■ **Written task**
Print every line of the records below verbatim, leaving out the pictures.

(Text and element pointing records)
* * * * * * *
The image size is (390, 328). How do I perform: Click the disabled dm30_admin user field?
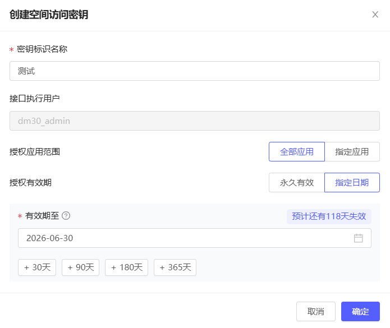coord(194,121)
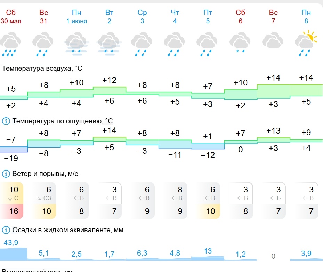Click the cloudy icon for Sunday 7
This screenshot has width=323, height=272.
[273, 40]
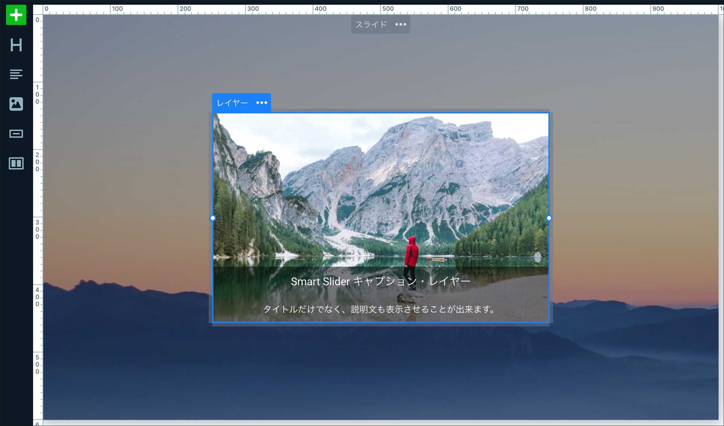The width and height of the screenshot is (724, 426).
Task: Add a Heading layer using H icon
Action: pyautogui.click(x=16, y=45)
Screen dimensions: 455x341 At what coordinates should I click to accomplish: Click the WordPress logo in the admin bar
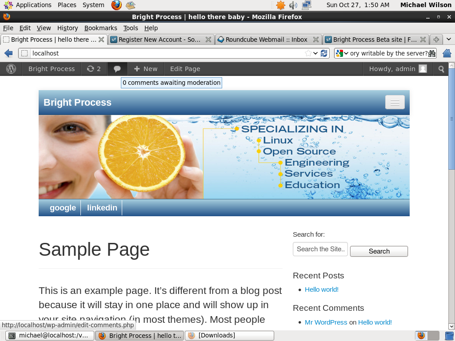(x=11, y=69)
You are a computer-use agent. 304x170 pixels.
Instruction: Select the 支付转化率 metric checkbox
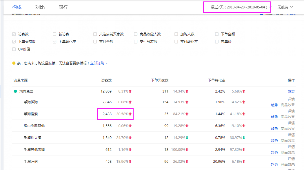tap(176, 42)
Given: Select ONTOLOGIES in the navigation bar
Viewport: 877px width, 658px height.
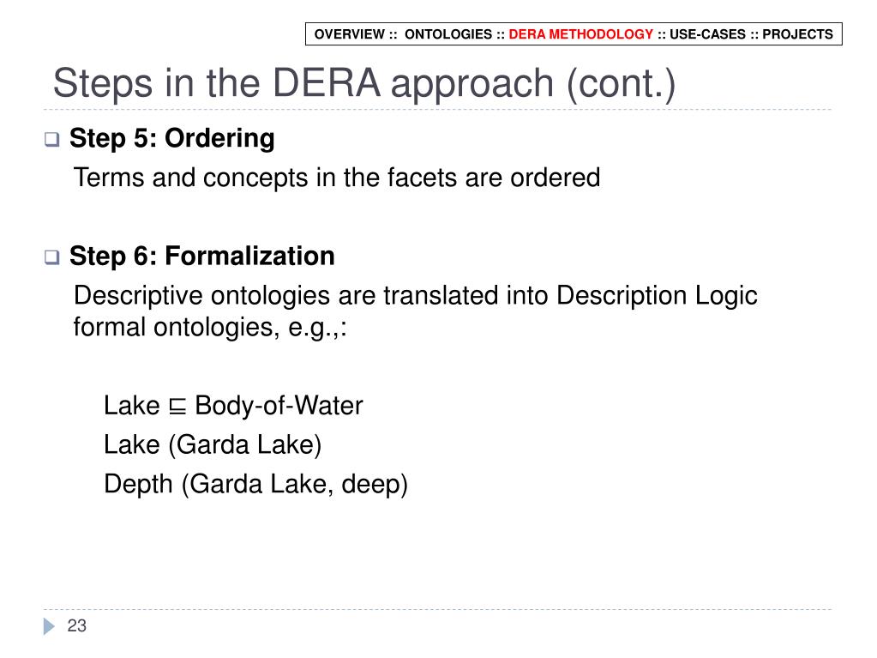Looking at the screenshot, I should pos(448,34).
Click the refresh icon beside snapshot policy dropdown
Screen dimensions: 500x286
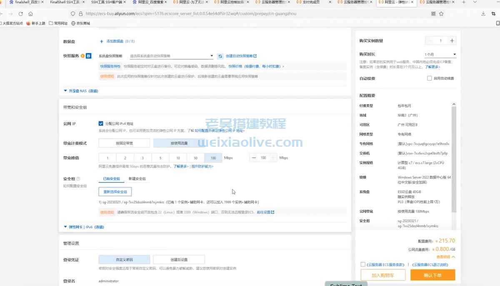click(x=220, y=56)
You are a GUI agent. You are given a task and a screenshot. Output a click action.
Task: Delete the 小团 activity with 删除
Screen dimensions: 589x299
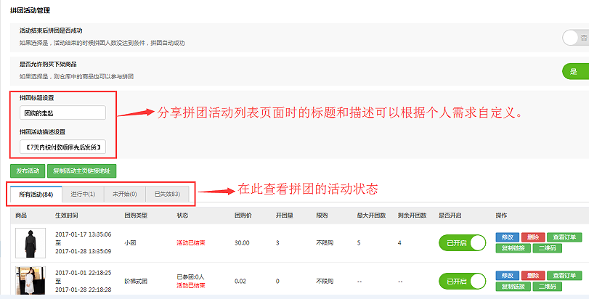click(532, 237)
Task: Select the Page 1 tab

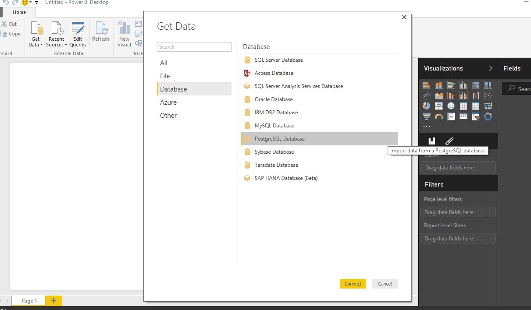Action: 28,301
* * * * * * *
■ **Task result**
The image size is (390, 328). How do I perform: Click the disabled dm30_admin user field?
coord(194,121)
Click the cloudy icon for Sunday 7
This screenshot has width=323, height=272.
[273, 40]
The width and height of the screenshot is (724, 426).
Task: Add a Heading layer using H icon
Action: pyautogui.click(x=16, y=45)
Screen dimensions: 455x341 At what coordinates should I click to accomplish: Click the WordPress logo in the admin bar
(x=11, y=69)
You are a computer-use agent. 304x170 pixels.
Instruction: Select the 支付转化率 metric checkbox
tap(176, 42)
Given: Select ONTOLOGIES in the navigation bar
Viewport: 877px width, 658px height.
Looking at the screenshot, I should pos(448,34).
Click the refresh icon beside snapshot policy dropdown
Screen dimensions: 500x286
click(x=220, y=56)
You are a GUI agent. You are given a task and a screenshot. Output a click action.
Task: Delete the 小团 activity with 删除
Screen dimensions: 589x299
click(532, 237)
Task: Select the Page 1 tab

Action: 28,301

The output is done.